◆ Set problem A
According to the post on generative closed-loop simulation for autonomous driving, which world foundation model is OmniDreams post-trained from?

◆ Extract provided
— Begin —
Right: Reasoning VLA driving policy, the Alpamayo 1 model, driving closed-loop inside OmniDreams – the Cosmos-generated world. This photorealistic scene is entirely synthesized by NVIDIA Cosmos in real time. Left: Human driver steering in OmniDreams.

Autonomous vehicle (AV) research is entering a new phase. Reasoning-capable vision–language–action (VLA) models can “think through” complex situations, producing interpretable reasoning traces alongside planned trajectories. Yet, the core challenge that remains is how to test these policies in safety-critical, long-tail scenarios before they are deployed in the real world.

Meeting this challenge requires simulation that is both interactive and scalable. In closed-loop evaluation, the policy actively drives within the simulator: it produces an action, the environment updates accordingly, and the policy receives the next sensor observations rendered from the updated state. This is essential because the policy actions influence how a scenario unfolds over time.

Recent progress in reconstruction-based neural simulation has advanced AV development: by reconstructing real-world scenes from captured data, these systems enable photorealistic what-if testing in environments grounded in reality, letting developers modify agent behaviors or trajectories and evaluate how policies respond.

However, reconstruction-based workflows remain anchored to the originally observed data. They struggle to scale beyond the captured corridor, introduce new scene content, or stay photorealistic under substantially new conditions.

In contrast, generative world models trained on massive amounts of visual data learn rich priors about how the world behaves and visually evolves. These priors allow such models to synthesize very challenging phenomena such as highly dynamic weather conditions (e.g., rain, storm, snow, and wind) or deformable objects (such as a mattress on top of a car). They can also generate complex agent behaviors, including pedestrian behaviour and articulated motion that rapidly change in response to the vehicle’s proximity or stopping behavior.

Visualizing the premise of generative world models, from left to right: 1) generating a windy drive, 2) mattress on top of a car on the highway, 3) scene editing capabilities

Generative world models can also synthesize completely new camera views—for example, taking a right turn at an intersection where the recorded vehicle originally drove straight—and outcomes of novel driving actions without being constrained to a fixed reconstruction envelope. This enables systematic exploration of unobserved scenario variations and expands coverage of long-tail events.

Comparison of generative and reconstruction-based closed-loop simulation. Clockwise from the upper left: World Scenario, OmniDreams, Neural Reconstruction, and Policy

This blog introduces the latest research on generative closed-loop simulation for autonomous driving. At the core of this research is NVIDIA OmniDreams, an action-conditioned generative world model post-trained from the NVIDIA Cosmos world foundation model. OmniDreams generates photorealistic sensor observations while remaining interactive and responsive to the driving policy.

We’ll walk through the key design concepts behind the workflow, including:

Achieving real-time rendering
Conditioning sensor generation on simulator state and driving actions
Operating in a closed loop using the recently open-sourced NVIDIA Alpamayo 1 (part of the NVIDIA Alpamayo open model family) as the policy model and NVIDIA AlpaSim as simulation orchestrator

What is generative closed-loop simulation?
— End —
◆ Material
— Begin —
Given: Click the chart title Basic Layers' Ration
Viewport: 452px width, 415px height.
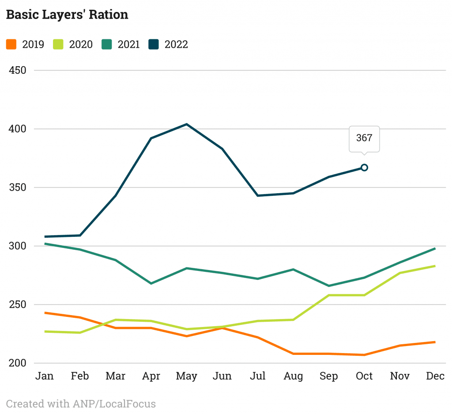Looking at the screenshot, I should point(67,15).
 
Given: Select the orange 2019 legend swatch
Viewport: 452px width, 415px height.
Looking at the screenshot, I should point(11,44).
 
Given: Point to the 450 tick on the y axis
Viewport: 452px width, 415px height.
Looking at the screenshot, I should point(18,70).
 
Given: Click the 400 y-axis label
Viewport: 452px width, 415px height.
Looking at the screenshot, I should point(18,129).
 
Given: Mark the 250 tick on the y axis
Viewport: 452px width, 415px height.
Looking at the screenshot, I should point(18,305).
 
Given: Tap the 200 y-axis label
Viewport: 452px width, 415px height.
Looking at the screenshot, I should point(18,363).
— End —
◆ Set problem B
Reproduce the entries word for word, beginning with the first line of the first entry and stopping after the line that contains "Looking at the screenshot, I should point(18,305).". Leave the pictures out of your copy.

◆ Expected output A
NVIDIA Cosmos

◆ Expected output B
Given: Click the chart title Basic Layers' Ration
Viewport: 452px width, 415px height.
Looking at the screenshot, I should point(67,15).
 
Given: Select the orange 2019 legend swatch
Viewport: 452px width, 415px height.
Looking at the screenshot, I should point(11,44).
 
Given: Point to the 450 tick on the y axis
Viewport: 452px width, 415px height.
Looking at the screenshot, I should point(18,70).
 
Given: Click the 400 y-axis label
Viewport: 452px width, 415px height.
Looking at the screenshot, I should point(18,129).
 
Given: Mark the 250 tick on the y axis
Viewport: 452px width, 415px height.
Looking at the screenshot, I should point(18,305).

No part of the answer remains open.